▸ **Compito 1**
Rispondi a queste domande sul testo relativo alla violazione del dovere di fedeltà.
(a) Oltre all'astenersi dall'avere rapporti al di fuori del matrimonio, quale obbligo rientra nel dovere di fedeltà?
(b) Di che cosa può essere causa, al massimo, il dolore fisiologico e naturale patito a seguito del tradimento?
(c) Quali effetti della sofferenza vengono citati come esempio di casi in cui si può chiedere il risarcimento?
▸ **Compito 2**
Prosegui il testo sulla violazione del dovere di fedeltà. Riprendi subito dopo la sua ultima frase.

▸ **Estratto del documento**

※ ※ ※

La violazione del dovere di fedeltà
Se uno dei coniugi è infedele nel corso del matrimonio, l’altro può chiedere il risarcimento del danno non patrimoniale subito. In questo caso il soggetto ha violato il dovere di fedeltà, inteso non solo nel senso di astenersi dall’avere rapporti al di fuori del matrimonio, ma anche come violazione dell’obbligo di assistenza (anche sessuale) nei confronti dell’altro coniuge. Sul punto va fatta una precisazione. Il risarcimento non può essere chiesto in conseguenza di ogni comportamento fedifrago del coniuge. È inevitabile che la persona tradita patisca sempre una fisiologica sofferenza, dovuta, nei rapporti di coppia, al legame sentimentale con l’altra persona.
occorre che il danno subito sia particolarmente intenso
Perché l’infedeltà possa essere causa di risarcimento, però, occorre che il danno subito sia particolarmente intenso. Esso, cioè, deve andare oltre quel dolore fisiologico e naturale patito a seguito del fatto (che al massimo può essere causa di addebito della separazione). Il risarcimento, ad esempio, può essere chiesto se la sofferenza è stata talmente forte da aver generato una depressione o un rilevante sconvolgimento delle abitudini di vita quotidiana. Ancora, si pensi ad una relazione fedifraga pubblica, tale da ledere gravemente la dignità della moglie o del marito tradito. In tutti questi casi si ha diritto al risarcimento, a patto che si dimostri in giudizio di aver subito un danno rilevante.

※ ※ ※

▸ **Dati forniti**
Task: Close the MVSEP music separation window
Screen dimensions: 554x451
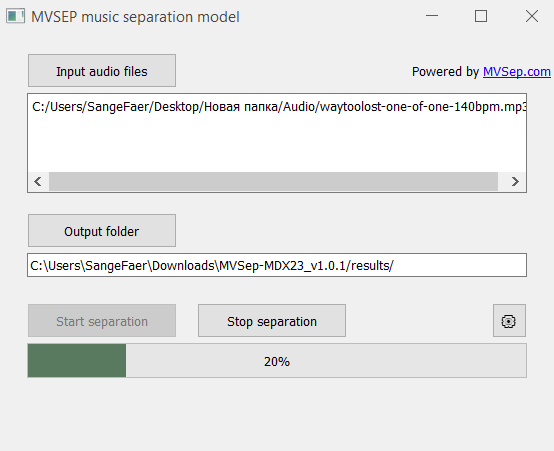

※ ※ ※

▸ **Risposta 1**
(a) Vi rientra l'obbligo di assistenza, anche sessuale, nei confronti dell'altro coniuge.
(b) Al massimo può essere causa di addebito della separazione.
(c) Vengono citati una depressione o un rilevante sconvolgimento delle abitudini di vita quotidiana.

▸ **Risposta 2**
Il rifiuto di rapporti sessuali
Altra causa di risarcimento può essere quella del rifiuto di avere rapporti sessuali col proprio coniuge. Il diritto alla sessualità è stato ormai più volte riconosciuto dalla Cassazione. Si tratta di un diritto fondamentale, garantito dalla Costituzione. La sessualità è uno dei modi principali in cui ogni individuo esprime la propria personalità. All’interno del matrimonio essa assume una connotazione ancora più pregnante, quale modo per realizzare integralmente l’unione coniugale, anche con riferimento ad un’eventuale procreazione. Pertanto, si potranno chiedere i danni al marito o alla moglie che rifiutano di avere rapporti sessuali, se ciò si traduce in una sofferenza rilevante. Ancor più, se vengono gravemente lesi l’onore, la reputazione e la dignità del soggetto.
Informazione importanti omesse prima del matrimonio
Se prima del matrimonio uno dei nubendi non comunica all’altro un qualcosa che può essere di ostacolo ad una serena vita coniugale, può scattare il diritto al risarcimento del danno. Si pensi al soggetto che non dichiari prima delle nozze di essere impotente, o di avere una malattia piuttosto grave o invalidante. In pratica tutte quelle situazioni che, se conosciute dall’altro coniuge, non avrebbero condotto quest’ultimo a pronunciare il fatidico sì. Ad essere lesi, infatti, sono soprattutto i doveri di fedeltà e lealtà coniugale, con eventuali riflessi sul diritto alla sessualità e su quello alla maternità.
Maltrattamenti e «mobbing familiare»
Si pensi a maltrattamenti continui, comportamenti denigratori, vessazioni ripetute che annullino l’autostima e la personalità del coniuge. La persona che subisce offese, molestie, violenze psichiche e fisiche può senz’altro chiedere il risarcimento dei danni patiti. Ovviamente non si esclude, in questi casi, la rilevanza penale delle condotte perpetrate.
note
[1] Cass. sent. n. 9801/2005 del 10.05.2005.